Doctors don't study evolution. Doctors never study it in medical school, and they never use evolutionary biology in their practice. There are no courses in medical school on evolution. There are no 'professors of evolution' in medical schools. There are no departments of evolutionary biology in medical schools.

The evolution--not the rise or spread--but evolution of antibiotic resistance puts the lie rather simply to that inanity. Good doctors, who are concerned not only with the health of the patient in front of them, but also with the health of the community consider how their antibiotic prescribing practices can result in--wait for it--the evolution of antibiotic resistance.

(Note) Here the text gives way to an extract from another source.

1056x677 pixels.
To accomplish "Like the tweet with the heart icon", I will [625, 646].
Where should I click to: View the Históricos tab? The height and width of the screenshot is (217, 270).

Of course, some of the creationist morons will hie in here and claim that antibiotic resistance really isn't evolution because it's 'only' microevolution. What these ignorant people apparently* do not know is that many of the same theories and methods (both laboratory and analytical) that biologists use to understand macroevolution (patterns at the species level and above) are used to understand microevolution:

Population genetic theory?

Yep.

Phylogenetic reconstruction (systematics)?

Yep.

Molecular evolution?

Yep.

Natural selection?

Yep.

The comparative method?

Yep.

Even "devo-evo" (development and evolution) is finding its way in through the medically important phenomenon of multicellular biofilms which can affect antibiotic resistanc. Of my collaborators over the last few years, about a third are MDs who examine the evolutionary biology of pathogens and commensal microorganisms.

So any doctor who is interested in or works in public health needs to have some understanding evolutionary biology.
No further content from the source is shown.